# The UNIVARIATE Procedure

### Modeling a Data Distribution

In addition to summarizing a data distribution as in the preceding example, you can use PROC UNIVARIATE to statistically model a distribution based on a random sample of data. The following statements create a data set named `Aircraft` that contains the measurements of a position deviation for a sample of 30 aircraft components.

```data Aircraft;
input Deviation @@;
label Deviation = 'Position Deviation';
datalines;
-.00653 0.00141 -.00702 -.00734 -.00649 -.00601
-.00631 -.00148 -.00731 -.00764 -.00275 -.00497
-.00741 -.00673 -.00573 -.00629 -.00671 -.00246
-.00222 -.00807 -.00621 -.00785 -.00544 -.00511
-.00138 -.00609 0.00038 -.00758 -.00731 -.00455
;

```

An initial question in the analysis is whether the measurement distribution is normal.
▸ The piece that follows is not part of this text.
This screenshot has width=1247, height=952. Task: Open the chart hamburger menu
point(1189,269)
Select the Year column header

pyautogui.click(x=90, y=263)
The following statements request a table of moments, the tests for normality, and a normal probability plot, which are shown in Figure 4.5 and Figure 4.6:

```title 'Position Deviation Analysis';
ods graphics on;
ods select Moments TestsForNormality ProbPlot;
proc univariate data=Aircraft normaltest;
var Deviation;
probplot Deviation / normal(mu=est sigma=est)
square
odstitle = title;
label Deviation = 'Position Deviation';
inset  mean std / format=6.4;
run;
```

PROC UNIVARIATE uses the label associated with the variable `Deviation` as the vertical axis label in the probability plot. The INSET statement displays the sample mean and standard deviation on the probability plot.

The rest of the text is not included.